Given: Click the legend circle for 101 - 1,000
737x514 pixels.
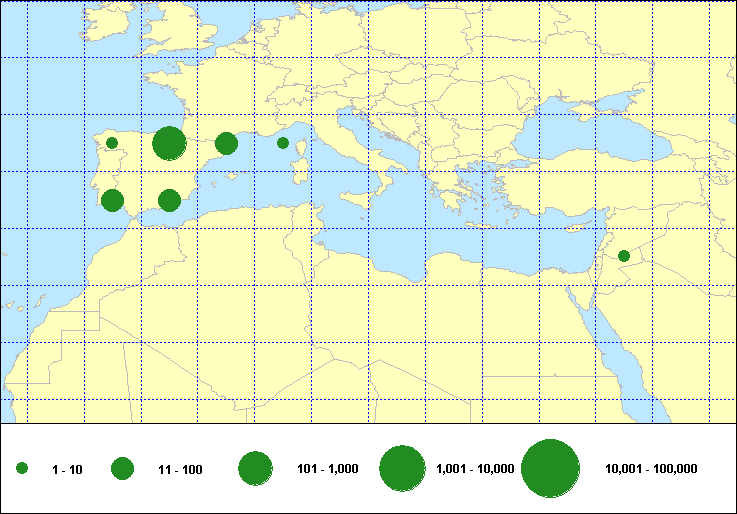Looking at the screenshot, I should (x=256, y=468).
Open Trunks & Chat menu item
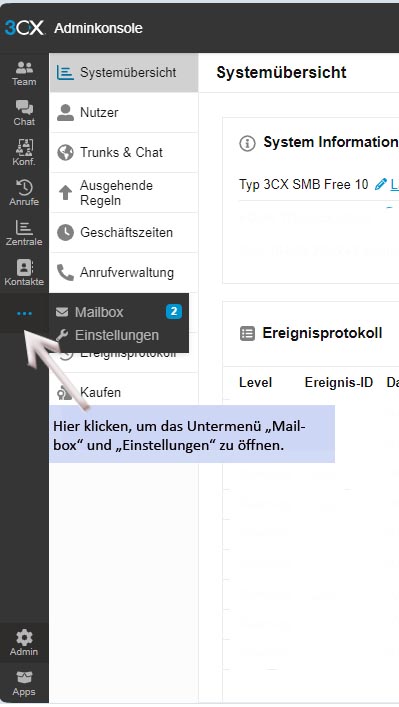This screenshot has height=707, width=399. [x=124, y=152]
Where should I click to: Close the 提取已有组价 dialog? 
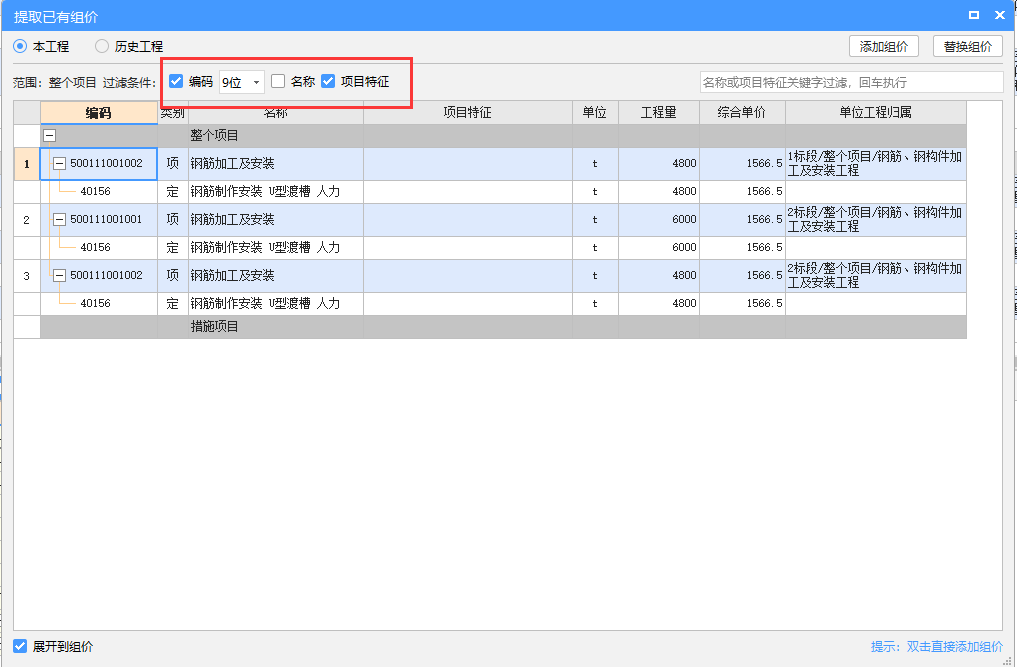(1000, 15)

> THE EXERCISE:
Rewrite the listing above with "legend circle" renamed to "legend dot", leaving every other part unchanged. Omit the pictures.

> THE OUTPUT:
Given: Click the legend dot for 101 - 1,000
737x514 pixels.
Looking at the screenshot, I should (x=256, y=468).
Open Trunks & Chat menu item
This screenshot has height=707, width=399. [x=124, y=152]
Where should I click to: Close the 提取已有组价 dialog? 
(1000, 15)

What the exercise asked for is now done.